The prominence of the Dorismond name is one of the major reasons the
Haitian-American community in New York has reacted with such fury over
the death of André Dorismond's son Patrick, the off-duty security guard
who was shot dead on Thursday during a scuffle with undercover officers
who mistook him for a drug dealer. "Because of the name, they related to
the guy immediately," said Ricot Dupuy, the manager of Radio Soleil, a
Haitian-American station in Brooklyn that broadcasts news and music
across the metropolitan region. "They feel a sense of connection. It's a
familiar name." And that made Mayor Rudolph W. Giuliani's portrayal of
Patrick Dorismond all the more galling, leaders of the community said
yesterday. For in defending the police officers involved in the
shooting, Mr. Giuliani described Mr. Dorismond not as the son of a
respected family, but as a criminal with a violent streak, a trait the
mayor strongly suggested contributed to his death. But there is another
factor that has stoked the outrage: the Abner Louima case. In 1997, Mr.

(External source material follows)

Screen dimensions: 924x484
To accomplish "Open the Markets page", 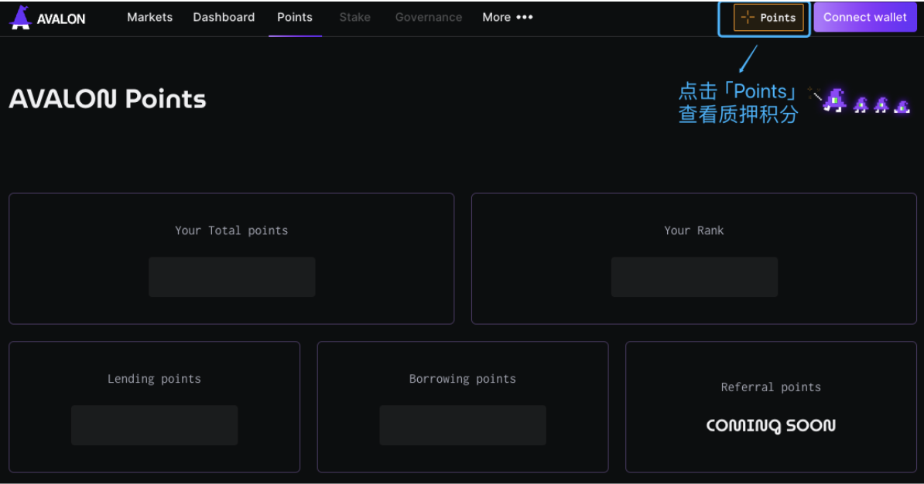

Louima, a Haitian immigrant, was arrested -- in a case of mistaken
identity, as it turned out -- and taken to a Brooklyn precinct station
house, where a police officer sodomized him with a stick. Soon after Mr.
Louima's attack was first reported, thousands of Haitian-Americans
marched on City Hall, and the bathroom assault quickly crystallized
long-simmering tensions over what many of them viewed as a pattern of
abusive, disrespectful policing. Just as Mr. Louima's case received
major news coverage in Haiti, so too has Patrick Dorismond's death
become a major story -- in this case the story of how the son of a
beloved cultural figure ended up dead after saying no to an undercover
police officer asking him for drugs. During the 1960's, Wébert Sicot
toured all corners in Haiti, enticing crowds with a mixture of dance
tunes and romantic ballads. When the band pulled into a small village,
it was big news. Teenagers would race through dusty streets, spreading
the word. Though the group was named after its saxophonist, André
Dorismond -- its lead singer -- projected an easy star quality. His
voice was buttery smooth, his demeanor both humble and dignified.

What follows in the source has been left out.